School of Electrical and Electronic Engineering, University College Dublin, Belfield, Dublin, Ireland.
School of Electrical and Electronic Engineering, University College Dublin, Belfield, Dublin, Ireland.
Magn Reson Imaging. 2022 Nov;93:3-10. doi: 10.1016/j.mri.2022.07.007. Epub 2022 Jul 26.

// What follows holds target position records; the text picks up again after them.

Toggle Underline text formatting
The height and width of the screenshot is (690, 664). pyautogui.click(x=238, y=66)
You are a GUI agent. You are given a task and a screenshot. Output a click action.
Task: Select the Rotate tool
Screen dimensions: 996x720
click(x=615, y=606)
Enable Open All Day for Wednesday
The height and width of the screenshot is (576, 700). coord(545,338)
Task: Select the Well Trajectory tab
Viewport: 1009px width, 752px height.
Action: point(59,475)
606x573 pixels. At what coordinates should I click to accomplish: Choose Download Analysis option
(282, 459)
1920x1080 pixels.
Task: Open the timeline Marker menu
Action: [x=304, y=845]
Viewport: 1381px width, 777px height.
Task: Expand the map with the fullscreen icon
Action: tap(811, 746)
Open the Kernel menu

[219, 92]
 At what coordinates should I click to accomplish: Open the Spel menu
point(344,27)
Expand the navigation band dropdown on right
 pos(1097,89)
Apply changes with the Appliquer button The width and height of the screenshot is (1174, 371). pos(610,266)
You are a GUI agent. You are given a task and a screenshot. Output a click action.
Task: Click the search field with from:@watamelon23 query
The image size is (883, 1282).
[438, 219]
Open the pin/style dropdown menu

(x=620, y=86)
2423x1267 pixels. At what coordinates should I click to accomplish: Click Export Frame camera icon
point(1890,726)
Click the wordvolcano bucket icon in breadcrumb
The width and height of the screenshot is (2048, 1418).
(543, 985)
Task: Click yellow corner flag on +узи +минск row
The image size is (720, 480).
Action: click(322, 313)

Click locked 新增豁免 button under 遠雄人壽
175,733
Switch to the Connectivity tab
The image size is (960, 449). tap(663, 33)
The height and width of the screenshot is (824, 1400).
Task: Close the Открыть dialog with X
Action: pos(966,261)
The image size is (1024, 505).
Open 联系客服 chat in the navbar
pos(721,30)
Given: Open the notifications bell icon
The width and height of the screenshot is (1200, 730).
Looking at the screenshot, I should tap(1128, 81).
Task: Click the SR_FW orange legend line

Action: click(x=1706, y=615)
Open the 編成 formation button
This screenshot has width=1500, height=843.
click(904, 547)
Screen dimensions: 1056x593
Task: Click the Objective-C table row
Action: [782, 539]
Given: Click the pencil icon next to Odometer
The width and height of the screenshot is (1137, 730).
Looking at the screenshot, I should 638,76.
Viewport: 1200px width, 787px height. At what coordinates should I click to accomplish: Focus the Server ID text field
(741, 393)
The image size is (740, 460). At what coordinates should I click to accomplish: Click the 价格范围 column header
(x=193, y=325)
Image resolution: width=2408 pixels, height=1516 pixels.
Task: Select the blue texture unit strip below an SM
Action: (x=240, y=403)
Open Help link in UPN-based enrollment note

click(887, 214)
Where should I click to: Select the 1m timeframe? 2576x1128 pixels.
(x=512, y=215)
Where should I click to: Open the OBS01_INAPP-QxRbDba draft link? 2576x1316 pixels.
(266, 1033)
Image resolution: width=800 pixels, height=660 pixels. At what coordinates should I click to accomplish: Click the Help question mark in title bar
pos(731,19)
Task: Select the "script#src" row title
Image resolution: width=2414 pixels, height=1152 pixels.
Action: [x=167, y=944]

Gibbs ringing creates artefacts in magnetic resonance images that can mislead clinicians. Reconstruction algorithms attempt to suppress Gibbs ringing, or an additional ringing suppression algorithm may be applied post reconstruction. Novel reconstruction algorithms are often compared with filtered Fourier reconstruction, but the choices of filters and filter parameters can be arbitrary and sub-optimal. Evaluation of different reconstruction and post-processing algorithms is difficult to automate or subjective: many metrics have been used in the literature. In this paper, we evaluate twelve of those metrics and demonstrate that none of them are fit for purpose. We propose a novel metric and demonstrate its efficacy in 1D and 2D simulations. We use our new metric to optimise and compare 17 smoothing filters for suppression of Gibbs artefacts. We examine the transfer functions of the optimised filters, with counter-intuitive results regarding the highest-performing filters. Our results will simplify and improve the comparison of novel MRI reconstruction and post-processing algorithms, and lead to the automation of ringing suppression in MRI. They also apply more generally to other applications in which data is captured in the Fourier domain.
吉布斯环带会在磁共振图像中产生伪影,从而误导临床医生。重建算法试图抑制吉布斯环带,或者在重建后应用额外的环带抑制算法。新的重建算法通常与滤波傅里叶重建进行比较,但滤波器和滤波器参数的选择可能是任意的和次优的。不同重建和后处理算法的评估很难自动化或主观化:文献中已经使用了许多指标。在本文中,我们评估了其中的 12 个指标,证明它们都不适用。我们提出了一个新的指标,并在 1D 和 2D 模拟中证明了它的有效性。我们使用我们的新指标来优化和比较 17 种用于抑制吉布斯伪影的平滑滤波器。我们检查了优化滤波器的传递函数,得到了关于性能最高的滤波器的反直觉结果。我们的结果将简化和改进新型 MRI 重建和后处理算法的比较,并导致 MRI 中的环带抑制自动化。它们也更普遍地适用于其他在傅里叶域中捕获数据的应用。